NHI pilot project starts in October
When the proposal for a mandatory national health insurance system was introduced earlier this year, it was turned into a public relations nightmare for its author, the Social Security Board. Since that time little has been heard from NHI until today, when the Ministry of Health officially launched the NHI pilot programme on the southside of the Belize District. While the details of the scheme are complicated, the concept is fairly straightforward. Right now poor people receive hopelessly inadequate health care at under-resourced public facilities, while more affluent Belizeans use their money to purchase higher quality health care directly from private doctors or through intermediaries like insurance companies. Under NHI, workers will pay increased payroll taxes and the money will be used to allow all Belizeans, employed or not, to receive a certain level of care from specified private facilities.

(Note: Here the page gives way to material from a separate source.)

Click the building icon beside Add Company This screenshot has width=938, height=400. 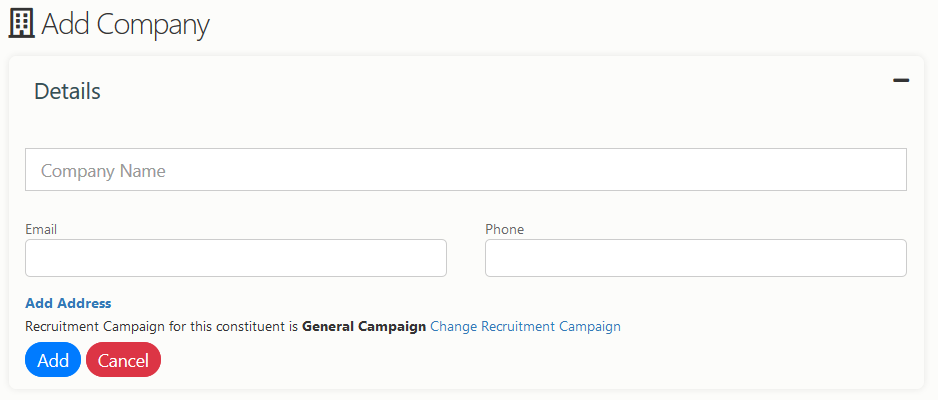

What the pilot project, set to kick off on October first, will determine, is how much care can be delivered for how many dollars. Minister of Health Jose Coye told the gathering, consisting largely of health care professionals, that while there is much fine tuning ahead, one group would definitely feel better under NHI.
Jose Coye, Minister of Health
“Let me state emphatically that although this is not a poverty alleviation programme; this health sector reform will have a major positive impact on the poor. As you are aware, in many instances the poor are restricted to low quality services, and if they venture into the private sector, they are likely to incur large expenditures without the assurance of quality. This reform programme will significantly raise the quality of care available for the poor and lessen their financial burden by the pooling of resources through a single purchasing mechanism.”
The six month pilot project and related health sector reforms will be financed by an 8.8 million U.S. dollar loan from the IDB, a 4.6 million dollar loan from the CDB, a 1.5 million dollar grant from the European Union and 2 million U.S. dollars from the Government of Belize. Coye promised that a series of consultations would be held with all stakeholders, including medical professionals, consumers, NGOs and insurance companies. Depending on the results of the pilot project, an amended version of the scheme would then be implemented nationwide, at which time deductions would begin coming out of workers’ paychecks. A public information campaign will soon be inaugurated to let people in the pilot area know how to register and receive benefits. That area includes all of Belize City south of Haulover Creek and all of Belize District south of the Western Highway.